We were given a 0.1 M KOH solution.25cm3 of that solution is taken and 5g of MX precipitate is added to that.X- is an anion of a strong acid.
Kb for MOH=2*(10)^-5
Ksp for MX= 3*(10)^-6 M
1)find the [M+] in the solution
2)Find the [X-] concentration and pH of the solution.
My thoughts on the question:
Reactions taking place in the solution,
MX(s)<==>M+(aq)+X-(aq)-->(1)
KOH--->K+ OH- -->(2)
MX+KOH--->MOH+KX ---(3)
MOH<===>M+ OH- -->(4)
By (ksp/Kb)value we can get the remaining MOH concentration in the solution and then the moles.And we can take the KX moles created is equal to that by the stoichiometry in (3).
And then as we know the initial moles of KOH,we can find the moles reacted.So again by stoichiometry we can say that same value of moles should react from MX too.
But from ksp we get the solubility of MX approximately as 1.7*(10)^-3 moldm-3 and moles of MX as 1.7*25(10)^-6 moles, which seems to be contradiction as the moles reacted is a very bigger value so that can't happen.So do we have to consider all these things.
Or simply from the remaining MOH moles can we apply it in the kb equation and find the remaining M+ concentration? And there can we take [M+]=[X-] or should we apply the value we get as the solubility of MX as the [X-] which is approximately equals to 1.732*(10)^- 3 M?
4 answers
......MX ==> M^+ + X^- Ksp = ....
......OH^- + M^+ ==> MOH 1/Kb =...
-------------------------------
Add to get
MX(s) + OH^- =>MOH + X^-
Keq for this rxn = Ksp/Kb = 0.15
solid...0.1.....0....0 initial
solid...-y.....y.....y change
solid.0.1-y ...y.....yequilibrium
Then (y)(y)/(0.1-y) = 0.15
Solve for y = (M^+) = (X^-) and you should use the quadratic. This gives you (M^+) and (X^-).

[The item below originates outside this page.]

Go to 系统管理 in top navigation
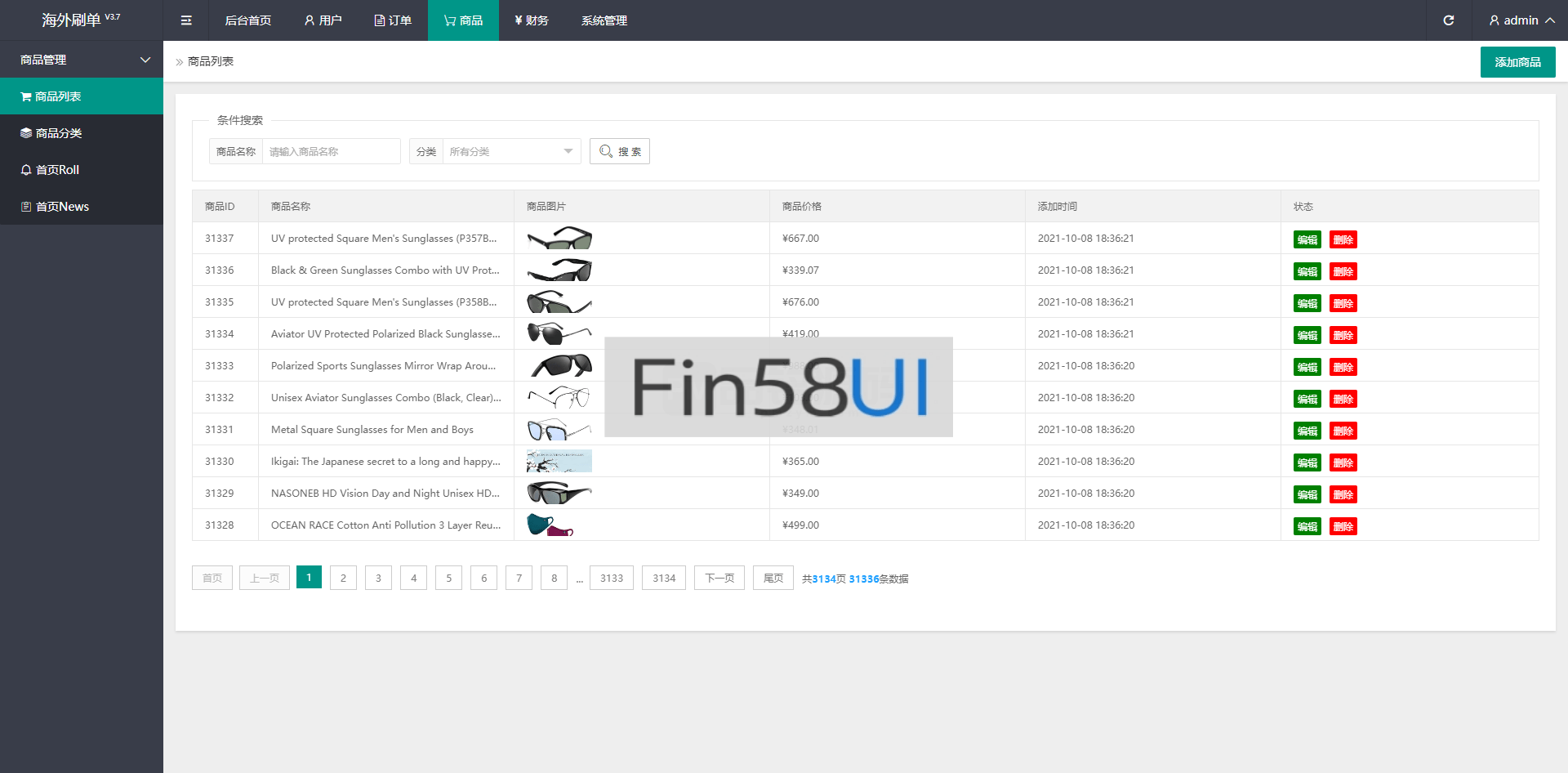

(OH^-) = 0.1-y = ? and you convert that to pOH and pH. I believe that will do it.
This question is so far down the list that I almost assumed you had not responded to my first response. If you have further comments please copy and post a new at the top of the page. Thanks. I believe you have one of the best understanding of this concept than any I've seen in the last year or so.